During these calls, the PoC can prepare a checklist that includes past updates, current progress, and upcoming tasks, linking each item to its impact on the project’s KPIs. Sharing a simple template can help guide these conversations, aligning all team members and stakeholders.
According to Vitalijus, “At the beginning, you’ll be speaking in a lot of abstracts… At the end, you’ll hopefully have working demos, presentations, and charts. Those are all extremely helpful.” By aligning update depth with project phase, stakeholders understand the scope better and gain a realistic view of progress.
In machine learning, setting the right expectations from the outset is essential. Advanced machine learning projects often require iterative tuning, data cleaning, and testing to approach optimal performance levels.
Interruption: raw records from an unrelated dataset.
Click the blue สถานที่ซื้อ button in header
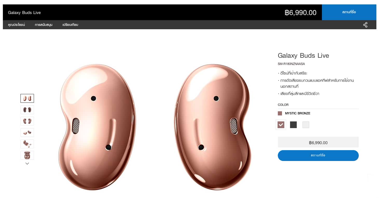Viewport: 379px width, 198px height. click(x=349, y=12)
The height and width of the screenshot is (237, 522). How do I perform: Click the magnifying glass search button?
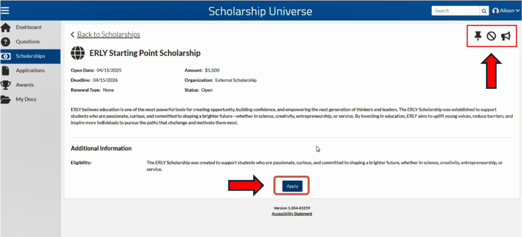[484, 11]
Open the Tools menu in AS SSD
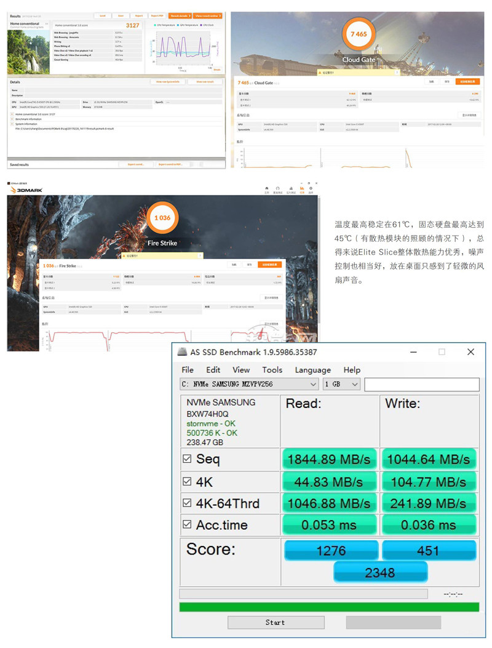The image size is (492, 648). (x=272, y=370)
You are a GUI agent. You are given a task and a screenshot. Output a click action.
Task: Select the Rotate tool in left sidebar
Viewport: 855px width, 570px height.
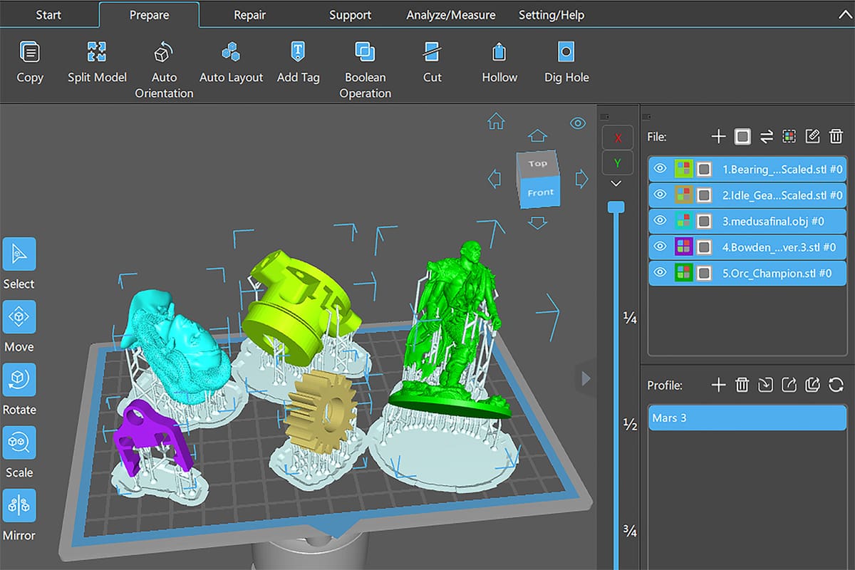(19, 380)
Stakeholders might assume that ML models reach flawless accuracy upon launch. However, ML projects often require iterative tuning, data cleaning, and testing to approach optimal performance levels. Jurgis cautions that aiming for overly high accuracy too soon is not realistic.
“Some companies like to brag about their top-of-the-line accuracy,” he notes, “but that only happens after years of fine-tuning models.”
Explaining the iterative nature of ML development, and preparing stakeholders for potential hurdles, can help set reasonable expectations. Emphasize that statistics can be misleading when taken out of context, so stakeholders understand that a 70% accuracy rate can still signal success, depending on project goals and dataset quality.
Transparency around expectations minimizes potential friction and aligns stakeholders with the realities of machine learning.